Placa, CNH e capacete: regras para ciclomotores mudam em 2026; confira
Entraram em vigor nesta quinta-feira (1º) as novas regras para circulação de ciclomotores em todo o Brasil. A partir de agora, esses veículos precisam estar registrados e emplacados, e os condutores devem possuir habilitação específica. Circular sem a documentação exigida é infração gravíssima, com multa de R$ 293,47 e retenção do veículo.
As mudanças fazem parte de uma resolução do Conselho Nacional de Trânsito (Contran), aprovada em junho de 2023, que define critérios de segurança e regularização para ciclomotores. A exigência vale em todo o país, mas o processo de registro é feito pelos Detrans estaduais, com procedimentos que podem variar conforme a unidade da federação.
Pela nova norma, é considerado ciclomotor o veículo de duas ou três rodas com motor a combustão de até 50 cilindradas ou motor elétrico com potência máxima de 4 kW, cuja velocidade não ultrapasse 50 km/h. Veículos que excedem esses limites passam a ser classificados como motocicletas ou motonetas, ficando sujeitos a outras regras.

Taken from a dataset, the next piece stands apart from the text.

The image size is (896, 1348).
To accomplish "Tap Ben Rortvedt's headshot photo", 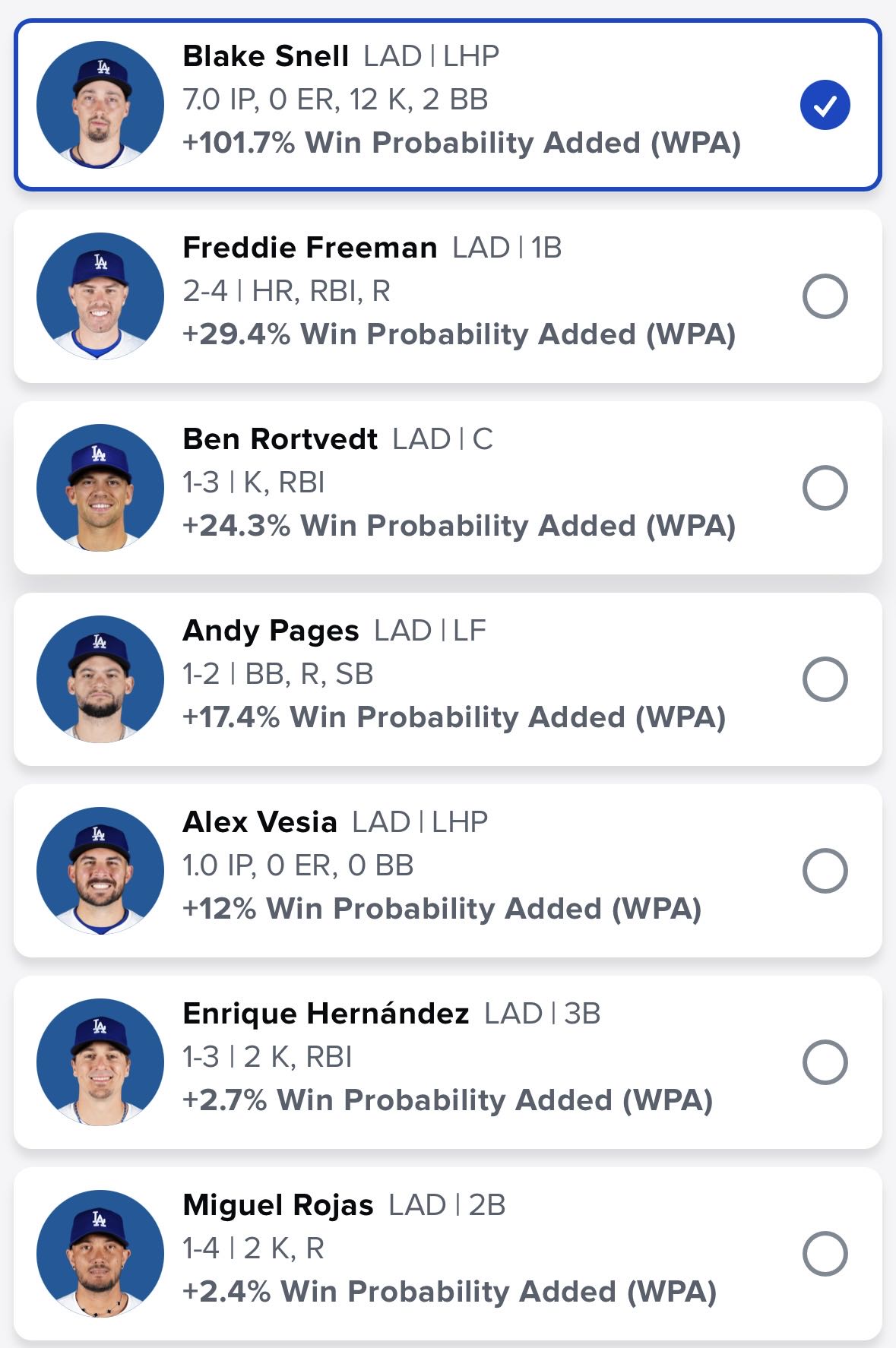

Entre as principais exigências estão a obrigatoriedade de Carteira Nacional de Habilitação na categoria A ou da Autorização para Conduzir Ciclomotor (ACC), além do uso de capacete e do emplacamento. Estados podem adotar regras complementares, como a cobrança de IPVA — já prevista em locais como o Mato Grosso.
As novas normas também alcançam bicicletas elétricas e veículos autopropelidos, que passaram a ter definições técnicas mais claras. O objetivo, segundo o Contran, é aumentar a segurança no trânsito e organizar a circulação dos veículos de micromobilidade, estabelecendo limites, responsabilidades e penalidades para os usuários.